Climbing is a sport of personal challenge with a wide variety of disciplines: sport climbing, traditional climbing, and – why not? – ice climbing. How does one climb ice? Obviously, besides standard climbing gear, you'll need specialised equipment. Let's explore what's required.
To practice ice climbing, you'll need prior experience in other forms of climbing as it's technically demanding – without familiarity with equipment and techniques, progress will be nearly impossible. You'll also require specialist gear including ice axes (held in hand and planted into the ice for ascent) and crampons (attached to boot soles for secure footing).

You'll encounter different wall types – soft snow and pure ice formations. Experienced climbers often prefer frozen waterfalls, but varied terrain demands different techniques for both ascent and descent.
Equipment
Having all necessary personal and safety gear is crucial. Primarily, wear proper insulated, waterproof yet breathable clothing – mountain cold and dampness are formidable adversaries. Essential hardware includes: mountaineering boots, crampons, ice axes, and gaiters (waterproof covers for the boot-trouser junction).

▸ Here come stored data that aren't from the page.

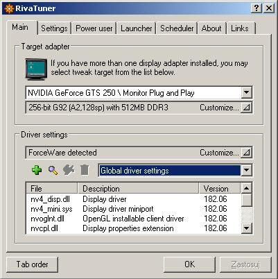Expand the NVIDIA GeForce GTS 250 adapter dropdown
Screen dimensions: 278x279
point(246,92)
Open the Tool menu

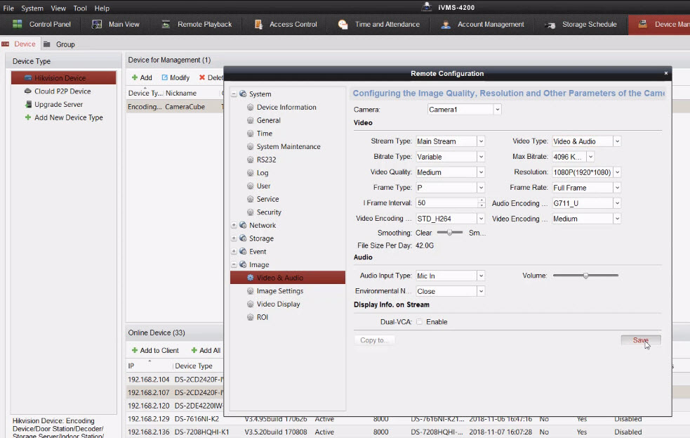pyautogui.click(x=80, y=8)
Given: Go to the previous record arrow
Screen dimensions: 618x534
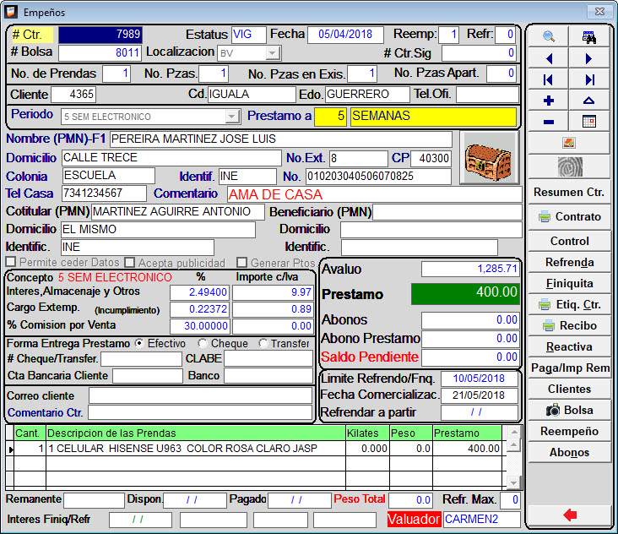Looking at the screenshot, I should point(549,58).
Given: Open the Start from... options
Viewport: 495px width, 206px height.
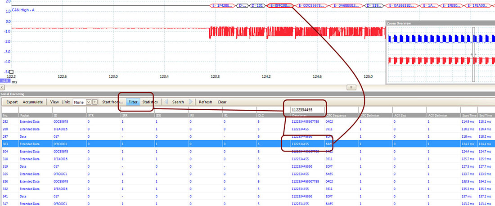Looking at the screenshot, I should point(113,102).
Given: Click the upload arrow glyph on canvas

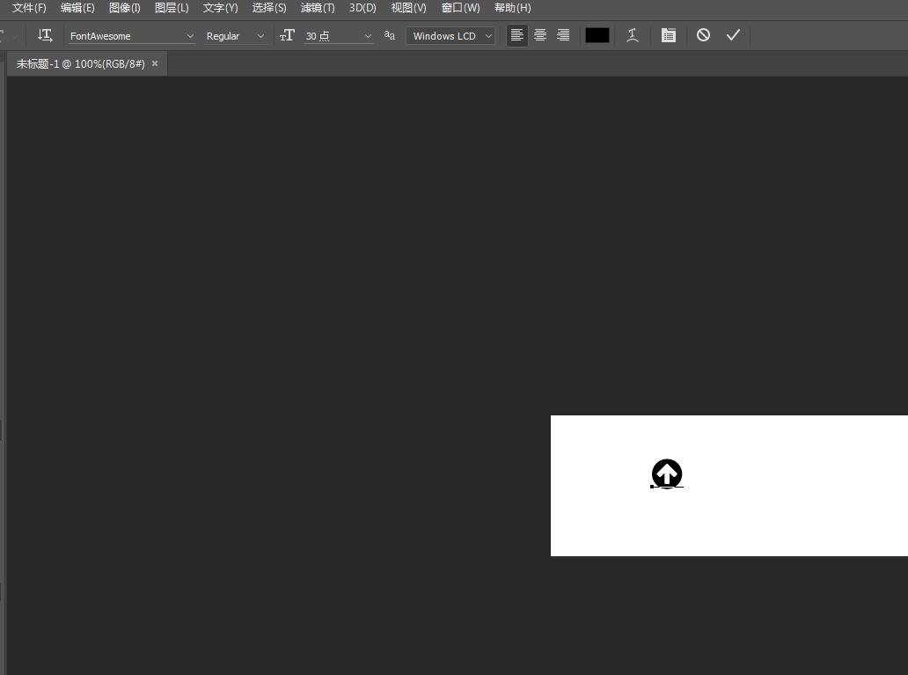Looking at the screenshot, I should (x=667, y=474).
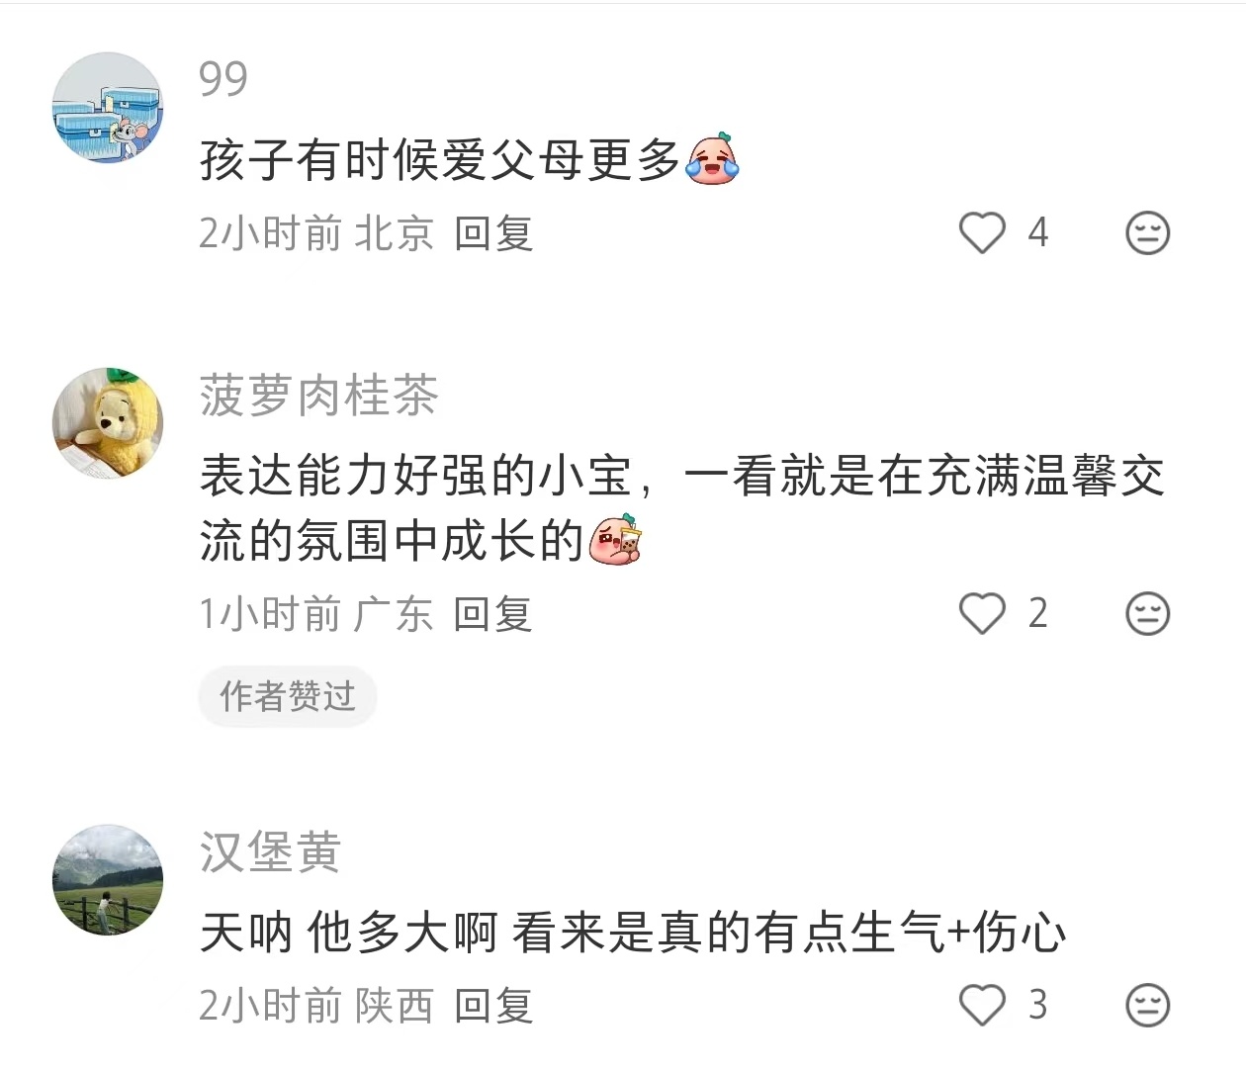Tap the comment text 天呐 他多大啊

pyautogui.click(x=348, y=933)
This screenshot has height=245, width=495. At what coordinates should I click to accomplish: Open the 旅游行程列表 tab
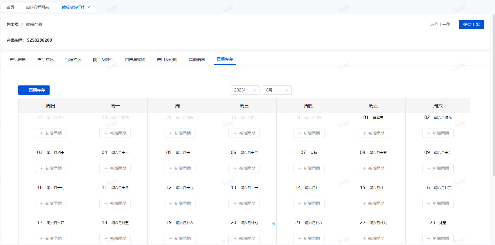point(37,7)
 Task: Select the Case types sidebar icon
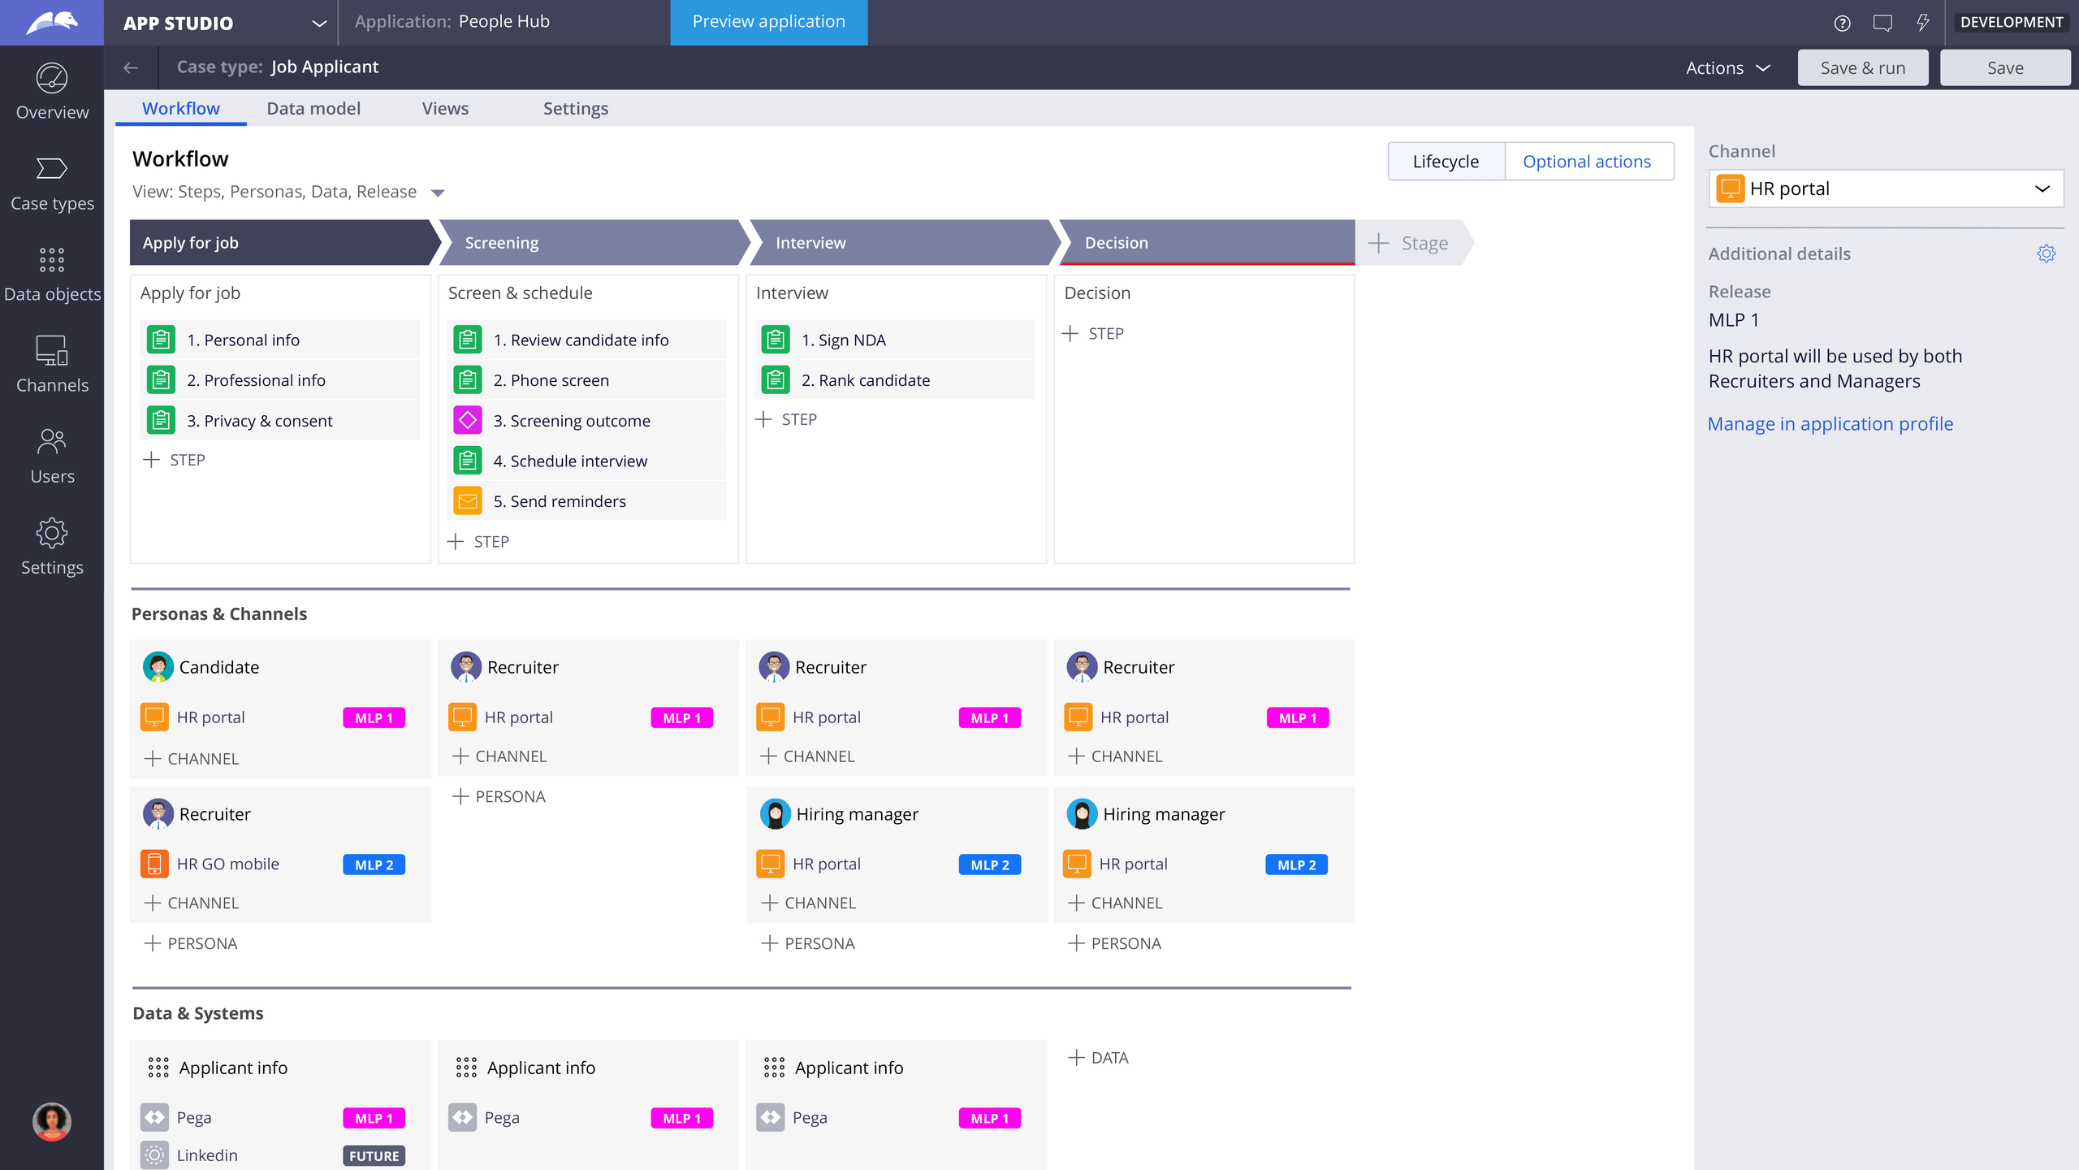[51, 181]
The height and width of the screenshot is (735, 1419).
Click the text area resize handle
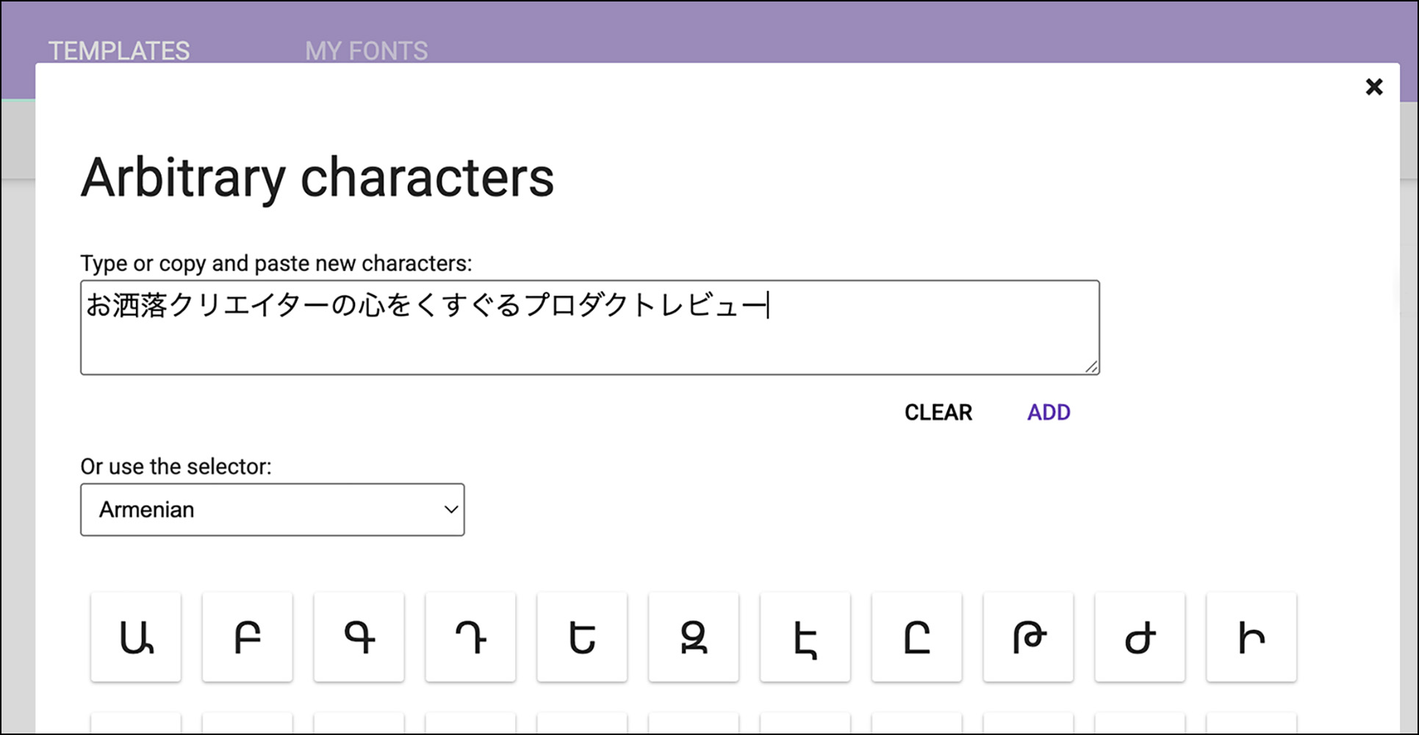1091,367
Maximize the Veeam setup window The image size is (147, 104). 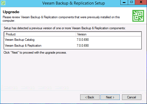(x=132, y=2)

Critical safety equipment includes: specialised snow ropes, ice screws, stakes, and rock anchors (for mixed terrain). Naturally, you'll need slings, carabiners, harnesses, shock absorbers, locking devices, and descenders.
Another key consideration: the lead climber must be sufficiently experienced to set the route. Ideally, they should know the area well to provide proper guidance, ensuring smooth operation.

Belay stations are crucial for safety at each pitch's end, to be dismantled post-ascent. On ice, screws must be spaced adequately – why? Because ice typically fractures in large sections.
Setting up requires placing temporary protection (usually ice axe anchors) before establishing the main anchor. A triangular configuration works best – either with three screws or two screws plus an axe. Mixed terrain (ice + rock) offers ideal belay points, though you'll need rock screws. Any ice ledge can serve as an anchor point, provided carabiners aren't placed too near the edge.

When belaying, always use dynamic knots (static knots pose dangers). When leading the next pitch, place immediate protection to prevent falls – preferably using a shock-absorbing rope.
With these recommendations, proper preparation, and guidance from climbing course graduates or experts, you'll be ready for your ice climbing adventure.